11:30 a.m.-12 p.m. Traffic was miserable but we headed to Seafront anyway. As Jonathon was getting buckled, my watery-eyed, runny-nosed boy says his ear hurts. I was planning on going to the clinic while he was having his lunch at AmeriKids. Looked like he would be going to the clinic too.
12-12:15 p.m. Drop Jonathon off to let him eat while it's quiet time. I went next door to have my bandages changed and I warn them that I'll be bringing Jonathon in. Nancy the nurse asks if I can do it after lunch break. *sigh* One of my excision sites still hasn't stopped bleeding. It's been 2 days and the silly thing won't quit. I have to wonder if I didn't overdo it earlier when playing with the kids.
12:15-1:30 p.m. Can't find my keys to put my stash of ointment and bandages in the car. Return to the clinic, no keys. Look in the car, no keys. Ah, I remember the trunk is unlocked and there is an extra key stashed. At least I'm not envisioning walking home any more. I called up Laura to see if we could hang out at her place for about half an hour until I can take Jonathon in to the clinic and she says fine. Even though she feels lousy, she's still welcoming. What a great person, I really appreciated it. I checked in on the boys, and find my keys on Jonathon's lunch box. See me physically exhale.

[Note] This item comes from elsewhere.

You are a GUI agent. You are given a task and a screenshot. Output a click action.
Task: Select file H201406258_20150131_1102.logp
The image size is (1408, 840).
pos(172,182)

Jonathon was laying down and looked ready to fall asleep again. Nicholas could not stay down and was excited to show me his project and tell me about the water play they did earlier. That's why we pack extra clothes, for days like this.
We bummed at Laura's for a bit and ate her out of peanut M&Ms, when it was time to go back to the clinic. She was kind enough to keep Nicholas while we were gone. Jonathon is a perfect patient and you know he's sick when he doesn't even remember to ask for a lollipop at the end. And guess what, all that crying last night was for the double ear infection he has.
Hello amoxicillan and thank you preschool!
2-2:15 p.m. Drive home. The ABS light went off. My back itches. The girls got home at 3 and we're having a movie and cartoon rest of the day.
I don't even know what to have for dinner and now it's 5 p.m. I do know one thing though.
I refuse to do any more driving today.